[Data entries]
- Opening Delimiter -

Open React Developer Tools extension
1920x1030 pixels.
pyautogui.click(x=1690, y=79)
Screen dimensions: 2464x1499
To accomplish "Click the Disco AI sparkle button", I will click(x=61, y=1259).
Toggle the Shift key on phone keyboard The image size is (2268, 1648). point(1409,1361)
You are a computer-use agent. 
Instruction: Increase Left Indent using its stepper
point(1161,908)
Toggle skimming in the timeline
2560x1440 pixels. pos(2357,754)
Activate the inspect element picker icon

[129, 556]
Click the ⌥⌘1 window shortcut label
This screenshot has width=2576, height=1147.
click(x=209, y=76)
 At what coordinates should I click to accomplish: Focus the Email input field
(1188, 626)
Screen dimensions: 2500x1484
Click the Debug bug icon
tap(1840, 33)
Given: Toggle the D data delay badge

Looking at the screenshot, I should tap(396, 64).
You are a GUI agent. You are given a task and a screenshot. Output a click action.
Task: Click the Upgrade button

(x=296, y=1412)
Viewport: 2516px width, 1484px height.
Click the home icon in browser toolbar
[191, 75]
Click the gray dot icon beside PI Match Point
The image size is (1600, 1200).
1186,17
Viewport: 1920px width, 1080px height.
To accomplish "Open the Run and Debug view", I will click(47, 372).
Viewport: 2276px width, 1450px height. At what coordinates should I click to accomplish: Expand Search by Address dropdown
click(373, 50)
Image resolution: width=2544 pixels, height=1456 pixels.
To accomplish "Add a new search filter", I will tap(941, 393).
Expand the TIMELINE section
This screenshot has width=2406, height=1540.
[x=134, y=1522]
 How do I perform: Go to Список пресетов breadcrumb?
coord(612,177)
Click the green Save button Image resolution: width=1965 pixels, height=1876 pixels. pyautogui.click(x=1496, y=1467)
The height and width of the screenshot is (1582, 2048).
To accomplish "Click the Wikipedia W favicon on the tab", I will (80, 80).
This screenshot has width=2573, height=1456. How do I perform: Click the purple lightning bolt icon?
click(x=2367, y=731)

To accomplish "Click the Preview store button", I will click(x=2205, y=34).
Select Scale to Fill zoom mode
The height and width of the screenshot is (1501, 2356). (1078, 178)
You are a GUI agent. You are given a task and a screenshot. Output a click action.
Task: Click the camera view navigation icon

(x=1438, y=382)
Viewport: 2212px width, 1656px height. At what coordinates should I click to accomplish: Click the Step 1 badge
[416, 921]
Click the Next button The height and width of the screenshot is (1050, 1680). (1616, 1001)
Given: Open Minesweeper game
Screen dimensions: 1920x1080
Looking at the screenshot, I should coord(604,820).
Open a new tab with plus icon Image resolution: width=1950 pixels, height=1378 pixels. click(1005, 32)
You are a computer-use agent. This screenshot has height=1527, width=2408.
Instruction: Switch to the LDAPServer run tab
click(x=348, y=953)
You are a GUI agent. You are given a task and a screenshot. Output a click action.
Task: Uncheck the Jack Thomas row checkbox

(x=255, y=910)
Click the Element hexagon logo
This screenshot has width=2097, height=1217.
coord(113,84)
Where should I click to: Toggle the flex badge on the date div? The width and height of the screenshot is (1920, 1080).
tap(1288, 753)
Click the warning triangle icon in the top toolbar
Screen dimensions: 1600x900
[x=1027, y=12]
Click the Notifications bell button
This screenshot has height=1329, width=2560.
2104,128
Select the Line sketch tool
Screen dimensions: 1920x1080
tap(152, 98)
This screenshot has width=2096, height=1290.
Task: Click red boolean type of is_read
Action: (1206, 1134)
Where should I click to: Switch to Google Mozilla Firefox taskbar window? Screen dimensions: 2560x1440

- Closing Delimiter -

— YOUR TASK —
In the entries above, find lines with "will" and copy each.

— RESULT —
To accomplish "Click the Disco AI sparkle button", I will click(x=61, y=1259).
To accomplish "Open the Run and Debug view", I will click(47, 372).
To accomplish "Add a new search filter", I will tap(941, 393).
To accomplish "Click the Wikipedia W favicon on the tab", I will (80, 80).
To accomplish "Click the Preview store button", I will click(x=2205, y=34).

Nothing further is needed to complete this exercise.